* _GOAL_
Please pull out every line of text in the listing below, keeping each line unchanged, and leave the pictures out of your answer.

^^^^^^^^

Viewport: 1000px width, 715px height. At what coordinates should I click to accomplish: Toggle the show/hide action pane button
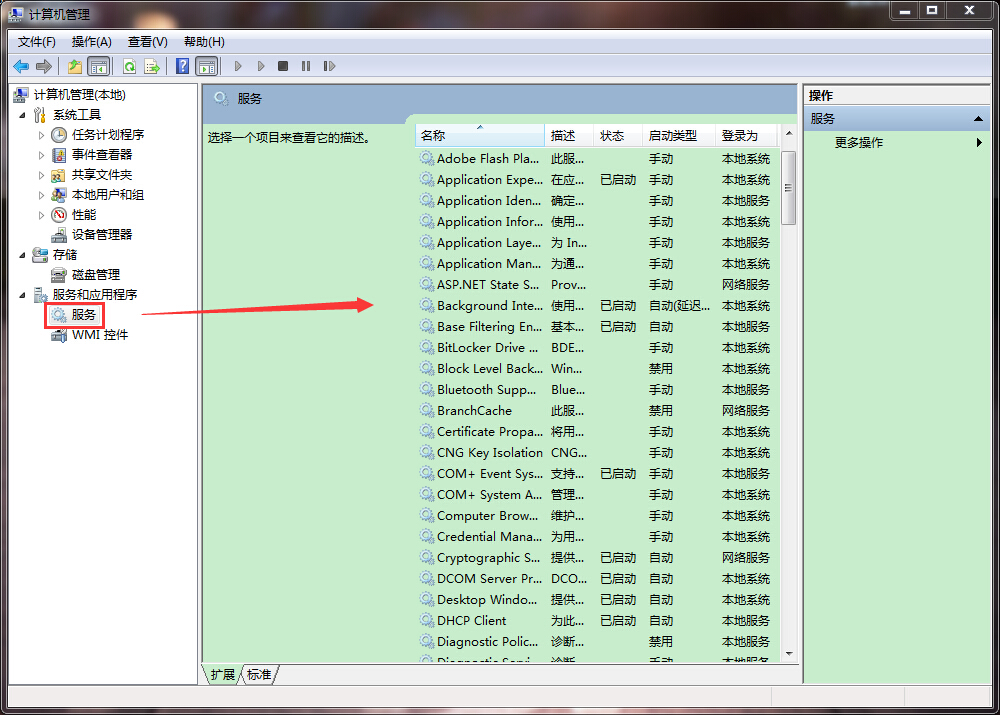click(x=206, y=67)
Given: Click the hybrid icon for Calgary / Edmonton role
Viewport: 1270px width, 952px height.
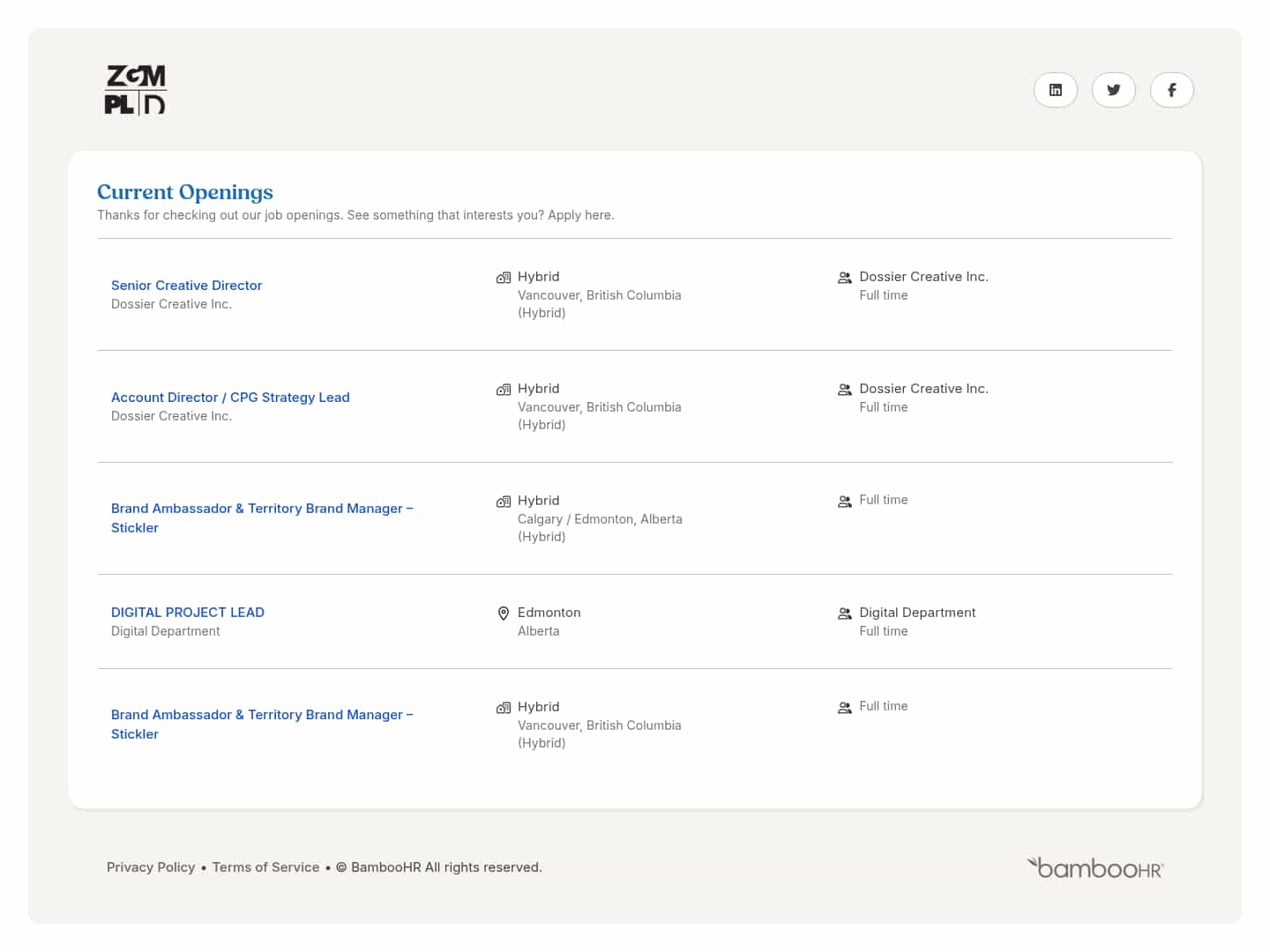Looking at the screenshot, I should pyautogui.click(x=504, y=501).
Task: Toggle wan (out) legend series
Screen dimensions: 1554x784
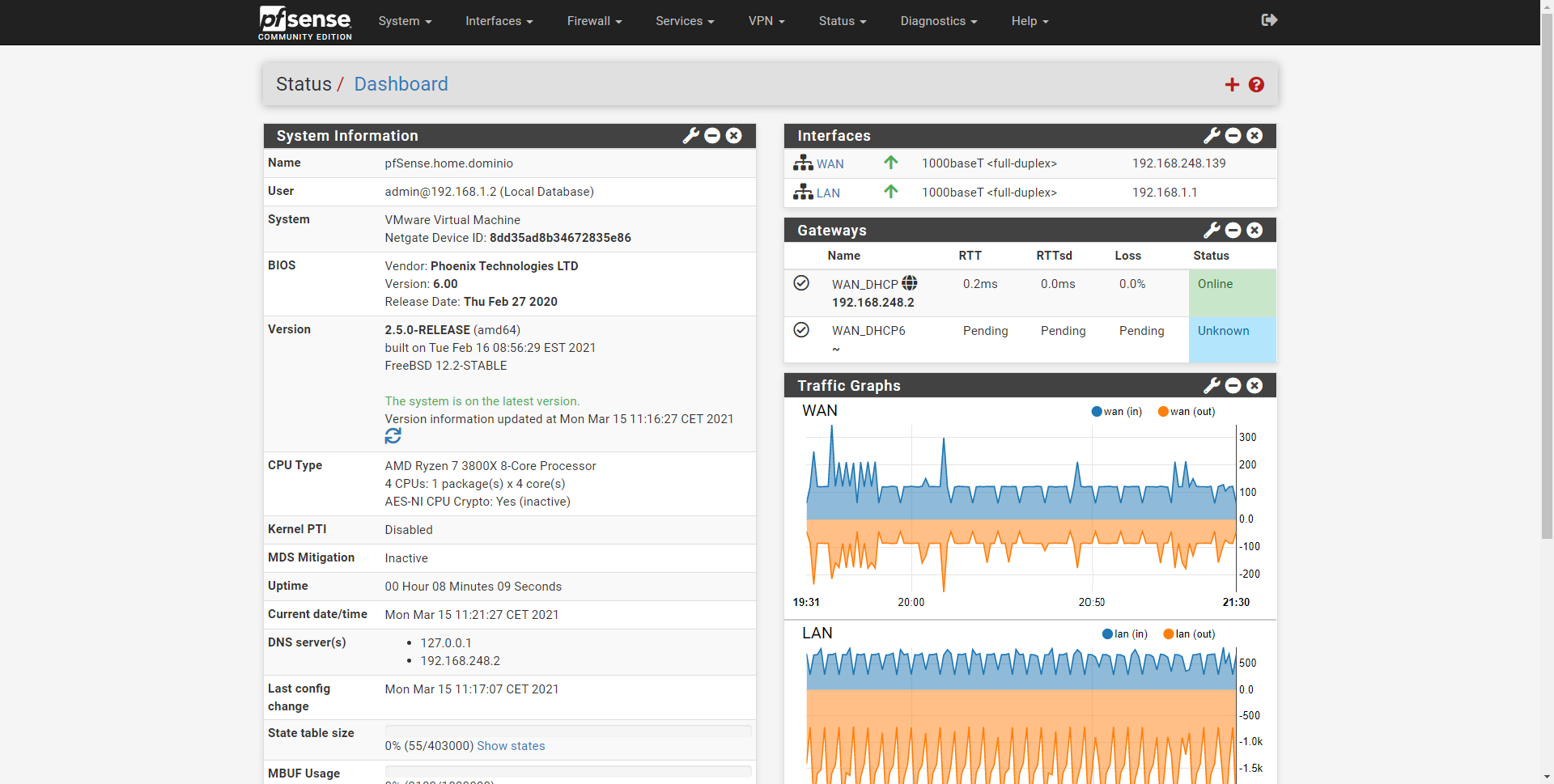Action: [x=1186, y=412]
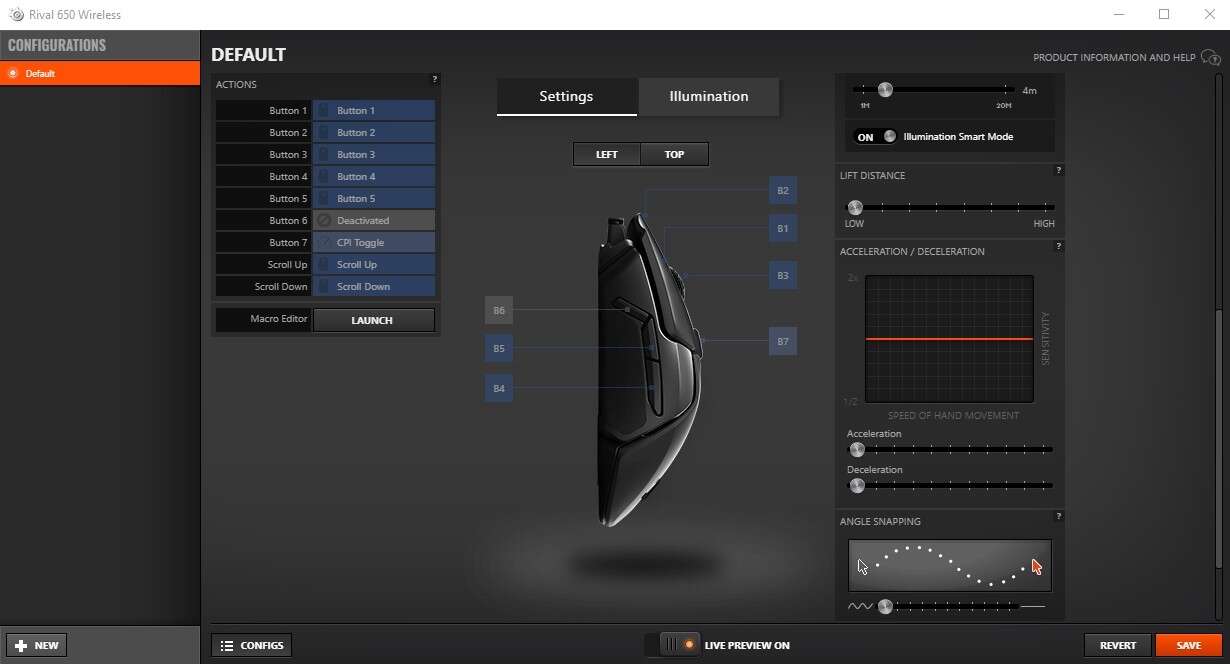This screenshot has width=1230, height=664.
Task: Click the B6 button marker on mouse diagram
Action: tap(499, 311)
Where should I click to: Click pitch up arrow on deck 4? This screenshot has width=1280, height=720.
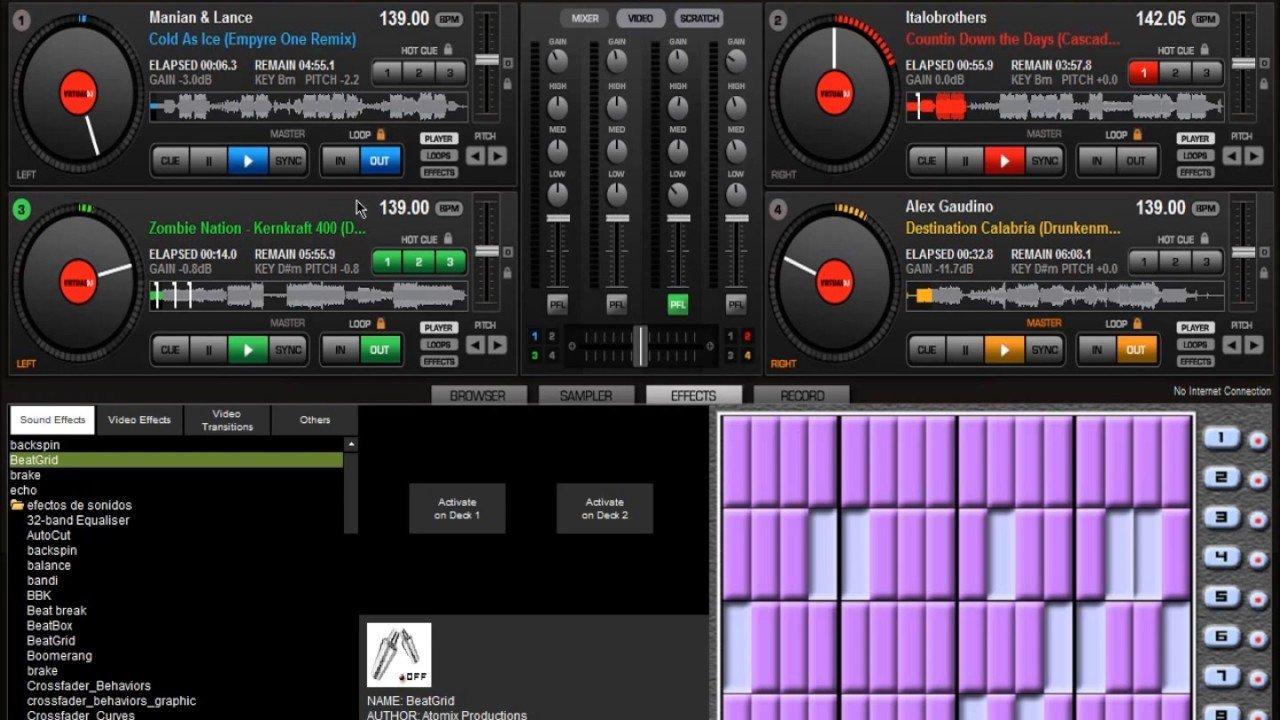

^^^^^^^^

* _WRITTEN ANSWER_
Viewport: 1000px width, 715px height. At what coordinates should I click to accomplish: Toggle the show/hide action pane button
click(x=206, y=67)
Given: Click the hybrid icon for Calgary / Edmonton role
Viewport: 1270px width, 952px height.
Looking at the screenshot, I should pyautogui.click(x=504, y=501).
Task: Toggle wan (out) legend series
Screen dimensions: 1554x784
Action: [x=1186, y=412]
This screenshot has width=1230, height=664.
Task: Click the B6 button marker on mouse diagram
Action: tap(499, 311)
Where should I click to: Click pitch up arrow on deck 4? This screenshot has width=1280, height=720.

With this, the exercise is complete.